● Task goal:
The records sit below. Return every line in them that holds the word "from".

-------- Data in this exercise --------

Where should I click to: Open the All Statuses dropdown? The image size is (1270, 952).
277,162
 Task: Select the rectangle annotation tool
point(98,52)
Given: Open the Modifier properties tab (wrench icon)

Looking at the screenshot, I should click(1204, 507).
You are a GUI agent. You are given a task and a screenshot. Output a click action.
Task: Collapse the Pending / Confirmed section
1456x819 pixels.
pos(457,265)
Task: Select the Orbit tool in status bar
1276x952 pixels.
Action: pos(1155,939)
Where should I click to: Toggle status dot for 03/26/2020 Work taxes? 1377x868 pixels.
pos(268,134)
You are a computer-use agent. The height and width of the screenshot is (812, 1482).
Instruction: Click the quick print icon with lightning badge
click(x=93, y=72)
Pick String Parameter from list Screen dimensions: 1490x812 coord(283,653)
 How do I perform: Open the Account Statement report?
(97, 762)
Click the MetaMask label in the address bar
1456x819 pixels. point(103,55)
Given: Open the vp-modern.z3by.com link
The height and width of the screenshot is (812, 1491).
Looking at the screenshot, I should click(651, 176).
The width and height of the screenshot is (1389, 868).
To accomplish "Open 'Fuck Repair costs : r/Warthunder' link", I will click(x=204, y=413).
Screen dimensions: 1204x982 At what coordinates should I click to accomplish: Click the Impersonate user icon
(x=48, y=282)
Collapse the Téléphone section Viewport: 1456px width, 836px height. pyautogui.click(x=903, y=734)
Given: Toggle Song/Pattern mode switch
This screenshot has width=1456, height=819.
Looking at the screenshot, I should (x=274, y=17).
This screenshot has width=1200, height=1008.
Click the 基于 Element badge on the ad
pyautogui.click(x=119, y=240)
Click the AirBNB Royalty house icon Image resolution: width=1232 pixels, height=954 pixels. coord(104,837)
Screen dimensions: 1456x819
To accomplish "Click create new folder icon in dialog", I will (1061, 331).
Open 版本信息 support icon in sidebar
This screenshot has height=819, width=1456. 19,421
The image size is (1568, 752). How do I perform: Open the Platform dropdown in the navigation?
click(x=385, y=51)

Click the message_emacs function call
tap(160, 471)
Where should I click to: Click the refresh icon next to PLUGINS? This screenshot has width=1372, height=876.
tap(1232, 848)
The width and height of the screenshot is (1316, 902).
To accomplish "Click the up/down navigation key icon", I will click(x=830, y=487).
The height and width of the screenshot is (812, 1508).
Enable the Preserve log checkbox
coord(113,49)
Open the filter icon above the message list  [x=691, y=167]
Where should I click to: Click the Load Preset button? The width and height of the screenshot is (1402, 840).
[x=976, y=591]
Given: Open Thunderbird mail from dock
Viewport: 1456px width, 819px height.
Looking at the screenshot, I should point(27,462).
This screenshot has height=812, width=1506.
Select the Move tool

--------

● Exercise response:
Pick String Parameter from list Screen dimensions: 1490x812 coord(283,653)
Given: Open Thunderbird mail from dock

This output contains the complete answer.